Belgische Waffel
Belgische Waffel, das klang verlockend und sah auch verlockend aus an der Theke. Nun kaue ich auf dem harten Brocken herum. Soll ich meckern? Wo ich doch schon die Hälfte von der Waffel gegessen habe. Na – es ist ja immerhin ziemlich süß. Sehr süß. Ist das die belgische Spezialität? Harte Waffel, zuckersüß? Haben die einen an der Waffel? Die Süße gewinnt immer. Die Sonne scheint mir auf den Mund, im Mundwinkel karamellisiert der Zucker.
Ich votiere für eine neue Bezeichnung für dieses Süßgebäck: Belgischer Kuchen in Waffelform, bissfest. Ich muss an ein Theaterstück denken: „The American Dream“. Darin kommt eine Oma vor, die einen Kuchenwettbewerb mit ihrem „Day-old-Cake“ gewinnt. Sie kaufte einfach einen Kuchen, ließ ihn einen Tag alt werden und reichte diesen ein. Und gewann den ersten Preis. Erfinderisch, nicht wahr? Aber nicht zu vergleichen mit meiner belgischen Waffel hier.
Warum beschwere ich mich eigentlich nie, wenn mir so etwas passiert? Warum nehme ich das einfach so hin? Schon meine Mutter erzählte, dass ich als Baby und Kleinkind einfach alles gegessen hätte, was mir angeboten wurde. Spinat mit Kartoffeln oder gelben Rüben, was auch immer für ein Brei es war, ich schluckte alles. Meine ältere Schwester hätte sich dagegen immer gesträubt. Ich jedoch machte nie Theater, ich schluckte alles ganz brav. Vielleicht hatte ich mehr Vertrauen oder es hat mir einfach geschmeckt?

[Datensätze]
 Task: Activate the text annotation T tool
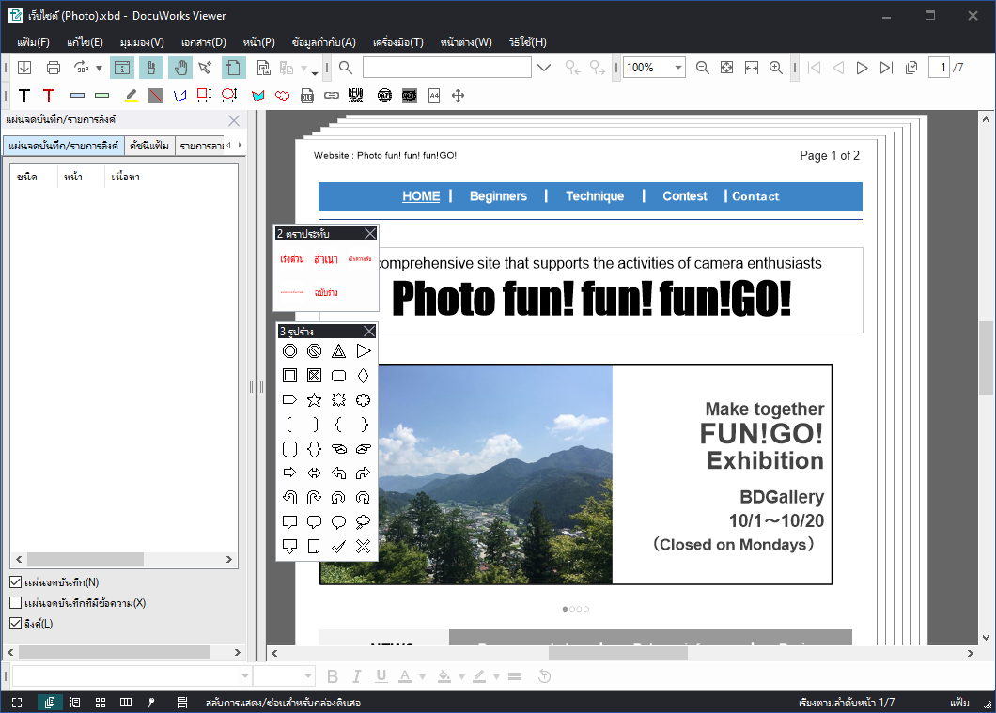23,95
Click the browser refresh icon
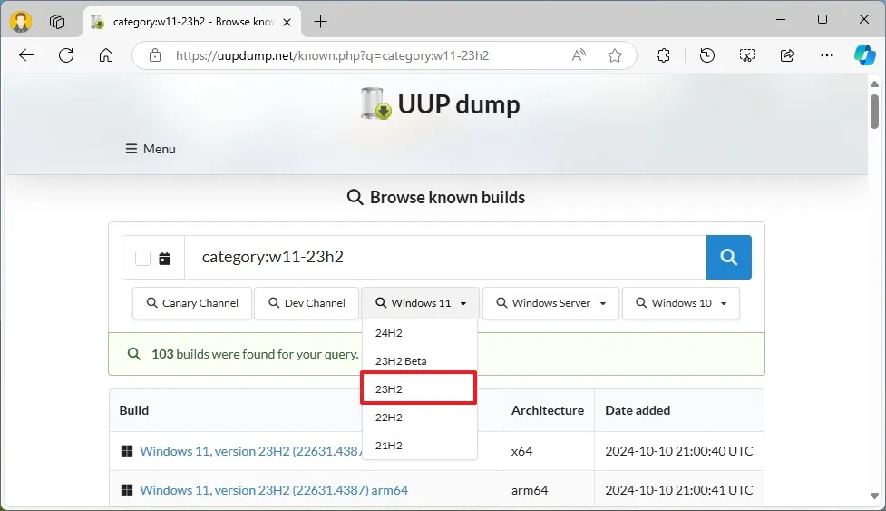Image resolution: width=886 pixels, height=511 pixels. (66, 55)
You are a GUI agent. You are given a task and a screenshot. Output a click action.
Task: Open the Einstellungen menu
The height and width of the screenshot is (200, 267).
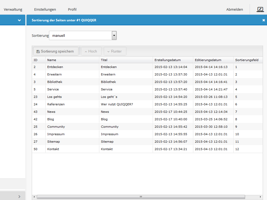[x=45, y=9]
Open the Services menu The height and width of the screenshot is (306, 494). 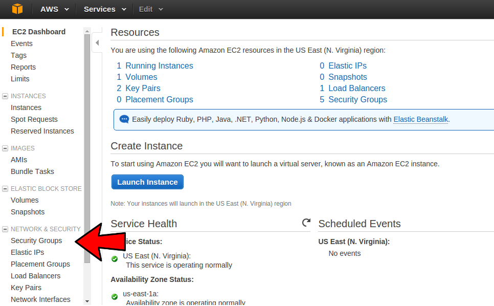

### AUFGABE
Liefere die Fortsetzung des Textes über die belgische Waffel, beginnend unmittelbar nach dessen letztem Satz.

### ANTWORT
Der Nachteil ist, dass ich mit dieser Strategie auch mehr an Gewicht zulegte als meine Geschwister. Meine Schwestern waren dagegen schon immer eher zierlicher und schlanker als ich. Ich gebe es jetzt – unter uns – zu, mein Vater hatte angesichts meiner Speckröllchen als Baby schon mal den Vergleich zum Michelinmännchen gezogen. Ein Quell der Heiterkeit für alle anderen, für mich dagegen ab einem gewissen Alter ziemlich peinlich.
Ich bin also diese leicht Pummelige, die jetzt in der Buchhandlung im Café sitzt und eine süße belgische Waffel zu ihrem Tee isst.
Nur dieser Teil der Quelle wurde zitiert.